- [Task objective]:
Reproduce every one of the rows below, from the line containing "Screen dimensions: 500x510" down to the line containing "click(x=2134, y=23)", with both of those lines included.

.....

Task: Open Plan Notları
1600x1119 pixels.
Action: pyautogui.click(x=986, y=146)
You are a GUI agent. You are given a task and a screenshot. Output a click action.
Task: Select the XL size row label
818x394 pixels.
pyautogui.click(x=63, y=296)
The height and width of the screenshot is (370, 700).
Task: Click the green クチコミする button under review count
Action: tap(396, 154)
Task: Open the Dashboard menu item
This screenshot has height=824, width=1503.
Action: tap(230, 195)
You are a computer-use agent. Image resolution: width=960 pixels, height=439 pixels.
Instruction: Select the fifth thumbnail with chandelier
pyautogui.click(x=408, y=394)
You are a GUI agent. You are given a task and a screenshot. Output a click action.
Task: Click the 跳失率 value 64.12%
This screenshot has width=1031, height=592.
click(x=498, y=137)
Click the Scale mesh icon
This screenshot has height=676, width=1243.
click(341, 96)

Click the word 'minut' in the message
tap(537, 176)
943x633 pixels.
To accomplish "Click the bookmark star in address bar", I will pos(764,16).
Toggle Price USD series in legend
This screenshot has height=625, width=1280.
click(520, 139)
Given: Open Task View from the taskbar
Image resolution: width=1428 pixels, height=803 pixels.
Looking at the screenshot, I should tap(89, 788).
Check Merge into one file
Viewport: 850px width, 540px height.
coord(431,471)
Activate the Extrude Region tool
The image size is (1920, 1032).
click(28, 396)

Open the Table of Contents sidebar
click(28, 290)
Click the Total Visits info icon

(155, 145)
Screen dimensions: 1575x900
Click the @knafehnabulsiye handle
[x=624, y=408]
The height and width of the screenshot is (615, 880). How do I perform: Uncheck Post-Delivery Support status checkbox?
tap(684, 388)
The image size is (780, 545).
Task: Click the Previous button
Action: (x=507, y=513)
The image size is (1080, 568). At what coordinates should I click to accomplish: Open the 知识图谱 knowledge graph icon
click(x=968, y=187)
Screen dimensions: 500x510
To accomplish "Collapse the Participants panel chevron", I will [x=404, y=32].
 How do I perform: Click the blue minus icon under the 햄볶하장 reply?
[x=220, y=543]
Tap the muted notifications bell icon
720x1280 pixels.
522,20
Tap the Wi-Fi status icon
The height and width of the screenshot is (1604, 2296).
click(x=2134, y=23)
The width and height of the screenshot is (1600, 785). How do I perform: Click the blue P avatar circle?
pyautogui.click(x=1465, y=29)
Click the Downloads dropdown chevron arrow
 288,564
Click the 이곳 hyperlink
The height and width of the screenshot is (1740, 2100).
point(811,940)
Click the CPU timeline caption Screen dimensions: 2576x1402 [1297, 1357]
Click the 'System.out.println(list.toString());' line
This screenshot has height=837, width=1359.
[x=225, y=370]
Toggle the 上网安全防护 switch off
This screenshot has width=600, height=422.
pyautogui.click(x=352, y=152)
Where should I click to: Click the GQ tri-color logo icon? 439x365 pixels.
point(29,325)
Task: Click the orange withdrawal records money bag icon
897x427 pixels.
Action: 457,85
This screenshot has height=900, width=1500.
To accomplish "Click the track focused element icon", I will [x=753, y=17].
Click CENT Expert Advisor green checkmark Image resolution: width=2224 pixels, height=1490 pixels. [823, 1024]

.....

- [Written solution]:
Screen dimensions: 500x510
To accomplish "Collapse the Participants panel chevron", I will [x=404, y=32].
 How do I perform: Click the blue minus icon under the 햄볶하장 reply?
[x=220, y=543]
Tap the muted notifications bell icon
720x1280 pixels.
522,20
Tap the Wi-Fi status icon
The height and width of the screenshot is (1604, 2296).
click(x=2134, y=23)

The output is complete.